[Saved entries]
•••••

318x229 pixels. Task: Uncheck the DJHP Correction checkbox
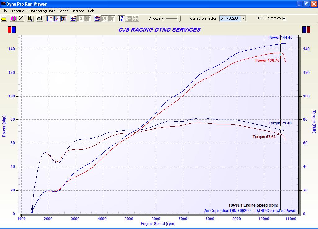(284, 18)

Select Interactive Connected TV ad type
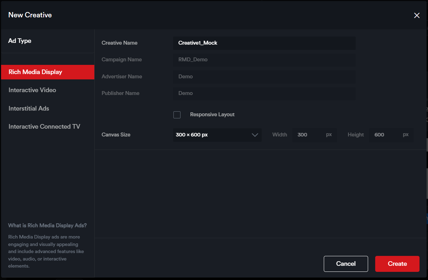point(44,127)
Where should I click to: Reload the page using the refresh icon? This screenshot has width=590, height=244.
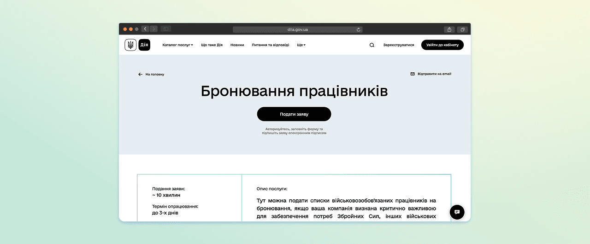tap(359, 29)
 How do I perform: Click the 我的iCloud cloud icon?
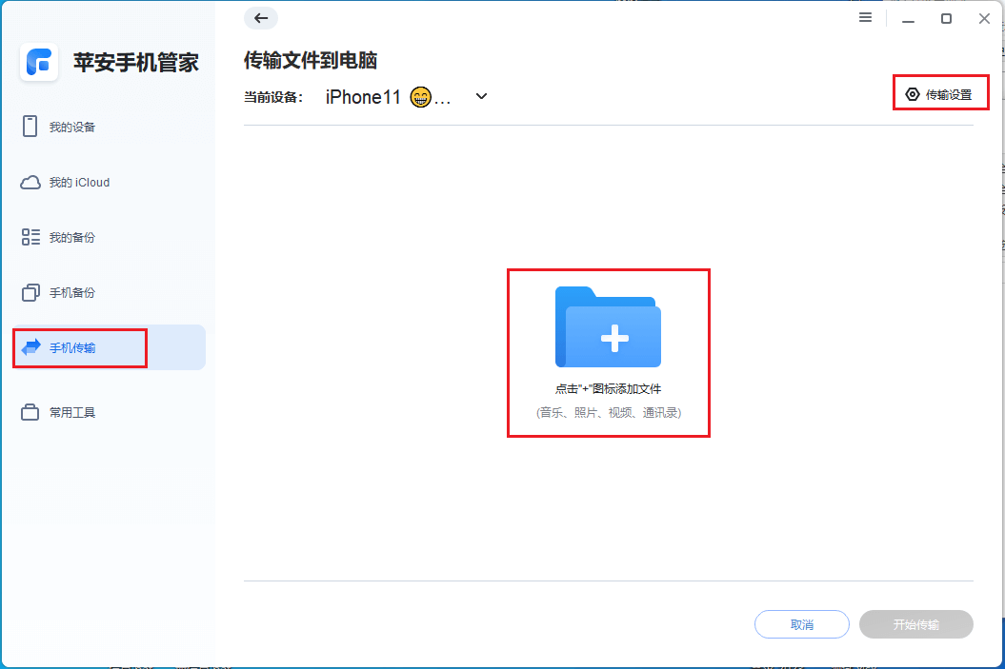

•••••

### Problem statement
The data must come back word for word, with every picture removed.

### Solution to this problem
318x229 pixels. Task: Uncheck the DJHP Correction checkbox
(284, 18)

Select Interactive Connected TV ad type
point(44,127)
Where should I click to: Reload the page using the refresh icon? This screenshot has width=590, height=244.
tap(359, 29)
 How do I perform: Click the 我的iCloud cloud icon?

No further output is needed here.